Luckily, she was able to cast a cohort of Asian-American actors were not only talented thespians, but musicians too.
Joe Ngo, who plays the character Chum in the play, is Cambodian-American. His family survived Pol Pot’s regime and came to the United States as refugees. Growing up, the music of the play floated around the background of Ngo’s childhood. “I didn’t particularly had a love relationship with it, but ‘Cambodian Rock Band’ pushed me to think about where it came from.” It also allowed him to connect better with his parents. “Before this play, I didn’t understand what it was like to be in Cambodia at that time … for me it always felt like the past was all sepia-toned.”
Then he started bringing songs home to his parents. “I brought my mom Dengue Fever’s cover of “I’m Sixteen,” and she lit up! She said it was one of her favorite songs. I could see the youth in her, and it gave me more color about the landscape of her past. The more songs I brought to my parents, the more we would connect. It was an amazing experience. Despite how positive, grateful and generous my parents are, I have to remind myself that they survived the Khmer Rouge.”
Apart from acting, Ngo plays guitar and other instruments in the play. That brought another layer of emotional connection. “There were parts that I read that brought tears to my eyes, where I could see myself and my father. It resonates fully, so clearly, in my body and in my heart. It’s too hard to hide how I feel about Cambodia and my family in this play.”
Brooke Ishibashi, who portrays Neary and Sothea in the play, grew up in Orange.
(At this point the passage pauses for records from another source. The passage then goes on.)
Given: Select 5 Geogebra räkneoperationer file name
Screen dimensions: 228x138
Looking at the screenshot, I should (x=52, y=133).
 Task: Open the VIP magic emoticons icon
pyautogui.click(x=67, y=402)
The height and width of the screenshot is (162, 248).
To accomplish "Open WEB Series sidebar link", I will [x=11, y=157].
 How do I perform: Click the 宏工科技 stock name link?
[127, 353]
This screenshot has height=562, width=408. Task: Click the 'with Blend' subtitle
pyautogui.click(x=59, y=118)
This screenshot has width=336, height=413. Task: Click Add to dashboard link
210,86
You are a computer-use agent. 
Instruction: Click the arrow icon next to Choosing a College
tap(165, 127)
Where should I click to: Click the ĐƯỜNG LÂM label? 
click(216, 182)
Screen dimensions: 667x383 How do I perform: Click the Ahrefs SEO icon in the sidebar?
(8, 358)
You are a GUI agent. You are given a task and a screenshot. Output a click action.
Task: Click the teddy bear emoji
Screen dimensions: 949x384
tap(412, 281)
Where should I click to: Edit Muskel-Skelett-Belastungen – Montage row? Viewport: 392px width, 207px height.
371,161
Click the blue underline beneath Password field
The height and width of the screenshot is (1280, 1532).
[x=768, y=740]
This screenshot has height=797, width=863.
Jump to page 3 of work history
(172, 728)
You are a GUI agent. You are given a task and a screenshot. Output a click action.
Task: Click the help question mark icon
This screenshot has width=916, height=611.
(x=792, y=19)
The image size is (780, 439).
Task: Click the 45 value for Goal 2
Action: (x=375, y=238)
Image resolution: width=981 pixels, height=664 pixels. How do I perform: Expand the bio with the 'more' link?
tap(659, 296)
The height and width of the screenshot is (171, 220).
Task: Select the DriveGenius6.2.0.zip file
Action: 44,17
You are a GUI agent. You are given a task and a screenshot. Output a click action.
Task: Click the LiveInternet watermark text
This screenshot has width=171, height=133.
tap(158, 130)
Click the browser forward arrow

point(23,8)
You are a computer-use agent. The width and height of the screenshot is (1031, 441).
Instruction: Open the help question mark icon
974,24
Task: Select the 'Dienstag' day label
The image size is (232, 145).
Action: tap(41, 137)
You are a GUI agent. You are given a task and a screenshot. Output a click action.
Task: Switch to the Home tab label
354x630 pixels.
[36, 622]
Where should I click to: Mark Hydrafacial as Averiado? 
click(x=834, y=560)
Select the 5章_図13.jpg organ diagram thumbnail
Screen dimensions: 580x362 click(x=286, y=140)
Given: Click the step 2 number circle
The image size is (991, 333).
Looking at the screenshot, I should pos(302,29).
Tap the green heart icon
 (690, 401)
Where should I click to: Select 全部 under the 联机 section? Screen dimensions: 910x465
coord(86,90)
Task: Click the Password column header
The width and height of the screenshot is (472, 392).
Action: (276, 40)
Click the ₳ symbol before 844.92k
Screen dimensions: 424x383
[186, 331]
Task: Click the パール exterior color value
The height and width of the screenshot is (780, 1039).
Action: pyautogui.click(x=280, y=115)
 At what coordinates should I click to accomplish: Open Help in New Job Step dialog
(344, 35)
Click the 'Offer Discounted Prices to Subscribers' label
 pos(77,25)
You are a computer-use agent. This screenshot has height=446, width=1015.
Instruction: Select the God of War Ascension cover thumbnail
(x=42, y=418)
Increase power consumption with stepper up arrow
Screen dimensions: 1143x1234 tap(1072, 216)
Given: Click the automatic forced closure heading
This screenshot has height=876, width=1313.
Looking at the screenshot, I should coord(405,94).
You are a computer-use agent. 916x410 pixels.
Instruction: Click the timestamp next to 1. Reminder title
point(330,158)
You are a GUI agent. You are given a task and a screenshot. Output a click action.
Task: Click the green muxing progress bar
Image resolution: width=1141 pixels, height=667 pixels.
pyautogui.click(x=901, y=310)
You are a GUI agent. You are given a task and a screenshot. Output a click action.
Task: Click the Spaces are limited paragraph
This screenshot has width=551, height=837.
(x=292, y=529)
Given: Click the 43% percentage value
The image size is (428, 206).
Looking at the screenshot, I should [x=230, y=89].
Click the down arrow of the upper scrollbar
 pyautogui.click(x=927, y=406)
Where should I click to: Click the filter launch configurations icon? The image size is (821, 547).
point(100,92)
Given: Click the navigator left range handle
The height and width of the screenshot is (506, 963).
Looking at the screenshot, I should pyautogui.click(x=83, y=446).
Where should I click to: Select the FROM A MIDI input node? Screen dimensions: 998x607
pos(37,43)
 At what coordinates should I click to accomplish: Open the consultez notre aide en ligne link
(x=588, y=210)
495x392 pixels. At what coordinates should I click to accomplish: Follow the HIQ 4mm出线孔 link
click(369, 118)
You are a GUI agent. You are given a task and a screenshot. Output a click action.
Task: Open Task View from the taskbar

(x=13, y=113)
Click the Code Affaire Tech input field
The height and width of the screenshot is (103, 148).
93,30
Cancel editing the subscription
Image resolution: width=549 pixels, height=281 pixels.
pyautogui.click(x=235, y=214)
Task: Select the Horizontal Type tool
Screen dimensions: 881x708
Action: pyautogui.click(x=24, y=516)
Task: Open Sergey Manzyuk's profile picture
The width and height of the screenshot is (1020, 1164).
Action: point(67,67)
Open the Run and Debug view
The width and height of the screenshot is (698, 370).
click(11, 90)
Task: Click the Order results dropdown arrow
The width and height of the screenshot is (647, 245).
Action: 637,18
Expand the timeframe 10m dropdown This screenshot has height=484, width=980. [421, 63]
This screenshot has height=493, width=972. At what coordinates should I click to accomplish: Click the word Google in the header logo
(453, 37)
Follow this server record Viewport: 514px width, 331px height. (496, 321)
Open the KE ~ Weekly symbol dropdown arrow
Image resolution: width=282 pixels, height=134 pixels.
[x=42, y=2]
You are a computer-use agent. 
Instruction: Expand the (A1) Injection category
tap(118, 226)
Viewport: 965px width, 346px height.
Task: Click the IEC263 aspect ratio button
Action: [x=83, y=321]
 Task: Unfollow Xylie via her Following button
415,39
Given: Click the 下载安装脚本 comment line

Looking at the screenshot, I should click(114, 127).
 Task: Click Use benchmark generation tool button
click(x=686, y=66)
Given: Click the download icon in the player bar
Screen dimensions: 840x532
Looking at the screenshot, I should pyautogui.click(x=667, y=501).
Her parents — like the character she portrays — were in a band in the 1970s and her dad was also a concert promoter. Mary Kageyama Nomura, her grandmother, was called “The Songbird of Manzanar” during her time interned at that camp during World War II. So there are legacies within legacies of music for Ishibashi, and various parallels between her character and her parents.
“Being in this play was bittersweet, because I know that there was this whole entire bracket of culture wiped away. And yet, it’s in America that all of this is born again,” Ishibashi said.
Beyond the history of Cambodia being presented at a mainstream venue, Ishibashi is also enthused about the many more platforms available for Asian Americans all over the country. “We’re in the right time at the right place,” she said. “I think it’s the best time to be an Asian American artist now. The community is ready and claiming their time in the sun. And people are ready and hungry for it. We have to tell our stories our way, and it’s different from what people are used to.”
Yee met Dengue Fever as she was began writing the play. The band also guided the music within the production. Senon Williams, bassist for Dengue Fever, says the collaboration was amazing. “They’re actors first and musicians second, so we taught them the parts and feeling of the music,” he said. “It was like working in a university, except every student was an A+ student,” he says.
The continuum of inspiration meant a great deal to the band. “[When art] comes from an honest place, it brings people humanity. It’s the power that we have as artists,” he said. Williams is excited about seeing the final result live. “I’ll all be shits and grins at the end of the play, I’m sure,” he said. “The story was so well crafted. Even though I love performing, it will be fun to watch and be a spectator for once. No pressure!”
After all, music is a great equalizer, Yee says. “Even if you don’t know anything about Cambodian history, you hear those songs and you immediately with what the story is.”
She adds, “This play opens up an audience to people who may seem very different from themselves, but after spending an evening with them, you will have a greater curiosity about all these stories on the margins you’ve never heard of. Long Beach has the largest Cambodian population in the country … many were born in Long Beach as a result of bombing Cambodia. It’s important that we understand how that came to be.”